Museum of Photography
Anticipating the camera's 200th anniversary in a few years. As revolutionary products emerge from the ashes of film, Dennis Manarchy envisions the Museum of Photography as both an exhibition space specializing in world class photography, as well as the final resting home for what might be the world's largest film camera with an actual lens.
Manarchy calls this project "a swan song to the brilliance of film." With an earlier prototype camera, Manarchy traveled to Louisiana to capture the Cajun population.
Manarchy has not only proposed building a shrine to a medium in its twilight, but he has also chosen a specific subject matter: He calls it the "Vanishing Cultures" project. The endeavor is as big as the camera: build a brand-new camera; travel a mere 20,000 miles across the country making portraits; then display the photographs, which can be expanded, without Photoshop, to the size of a building; donate the camera to the Museum.

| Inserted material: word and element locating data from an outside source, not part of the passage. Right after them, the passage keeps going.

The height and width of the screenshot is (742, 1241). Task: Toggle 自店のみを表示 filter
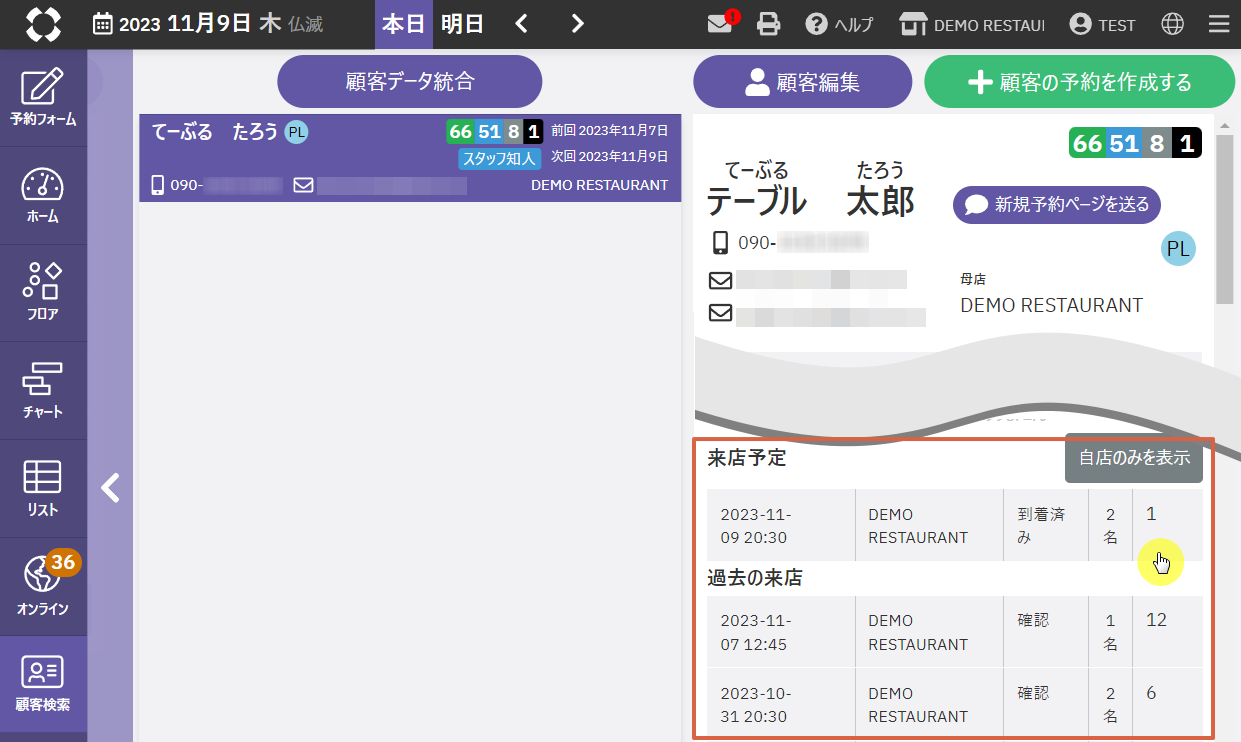pos(1133,458)
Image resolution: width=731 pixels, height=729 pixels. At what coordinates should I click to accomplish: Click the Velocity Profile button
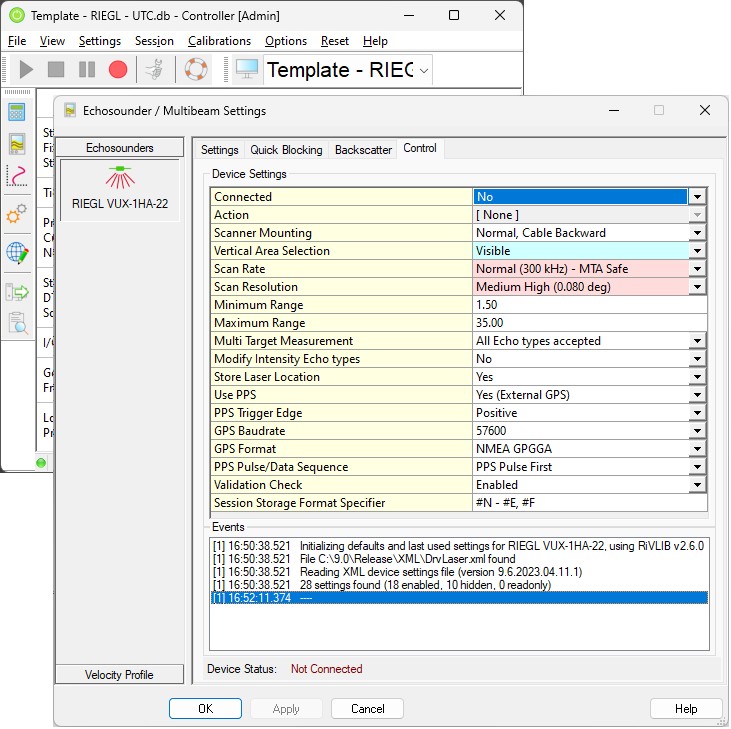click(x=120, y=675)
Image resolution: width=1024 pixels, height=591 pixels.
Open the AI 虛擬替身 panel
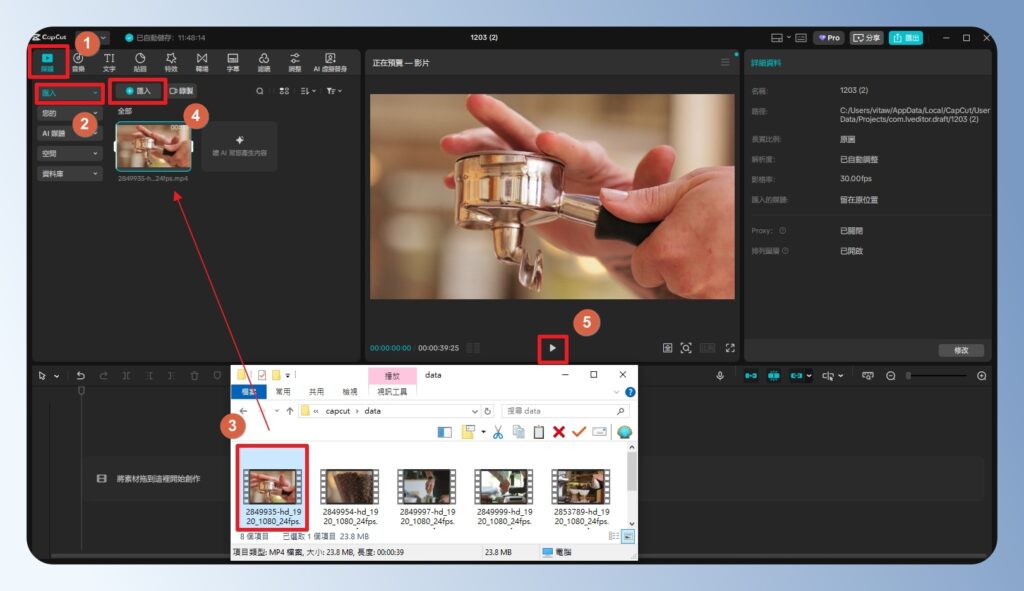(330, 61)
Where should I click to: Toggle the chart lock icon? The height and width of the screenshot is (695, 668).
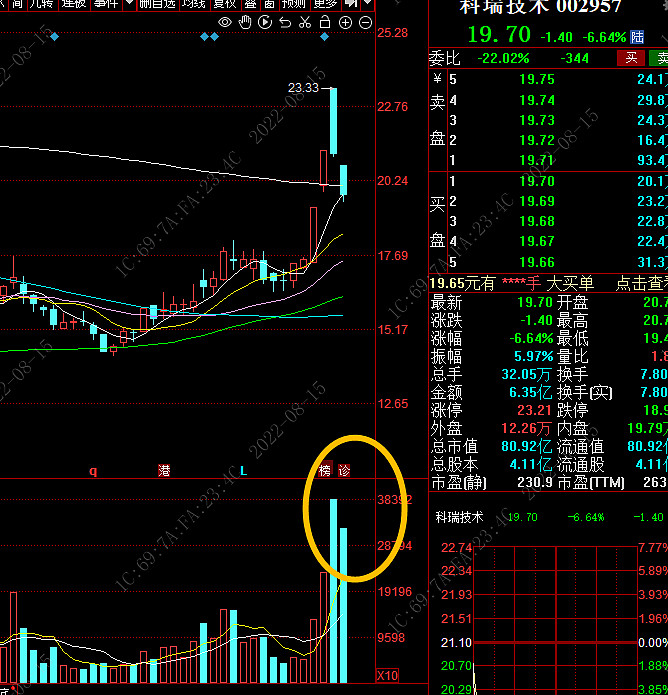tap(324, 22)
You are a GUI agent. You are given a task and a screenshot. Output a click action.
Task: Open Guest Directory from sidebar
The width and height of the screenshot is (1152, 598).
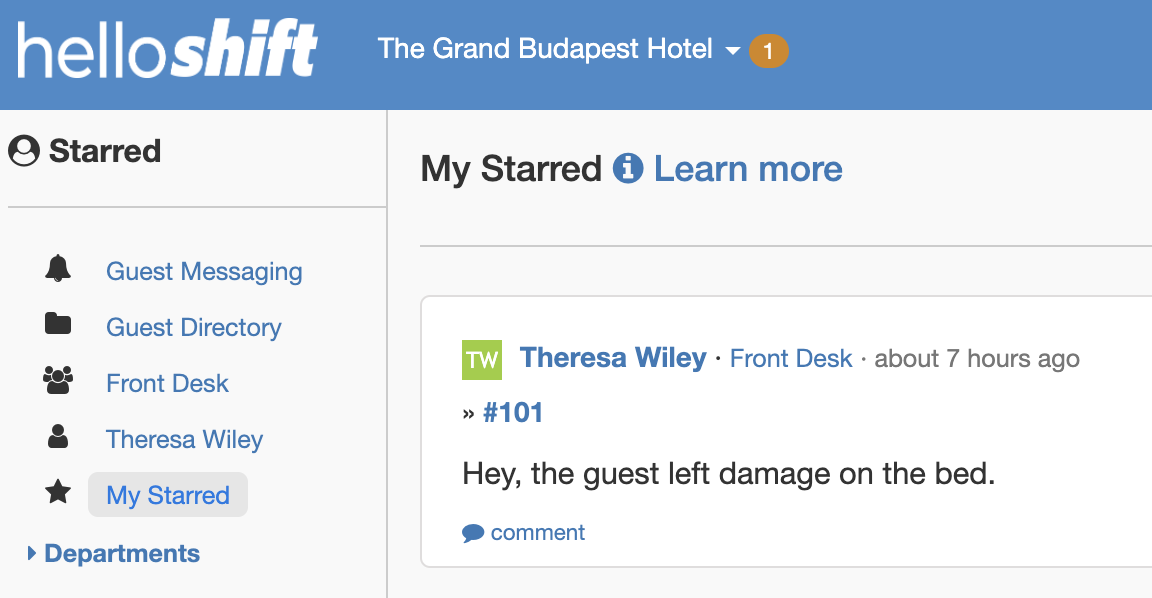194,327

It's no doubt ambitious and still developing conceptually, but Manarchy seems optimistic that this pipe dream with be actualized. "It's a cool idea, it's big and crazy," he says. But beyond the shock factor of scale and cost, Manarchy seems committed to the idea that this is a final ode to film and to other cultural treasures that may soon fade with it.
The Museum design, sleek, silver, and sensual like many of Manarchy's photographs, is countersunk into the earth and surrounded by a waterfall, and features a variety of spaces and methods for viewing and displaying photographic art.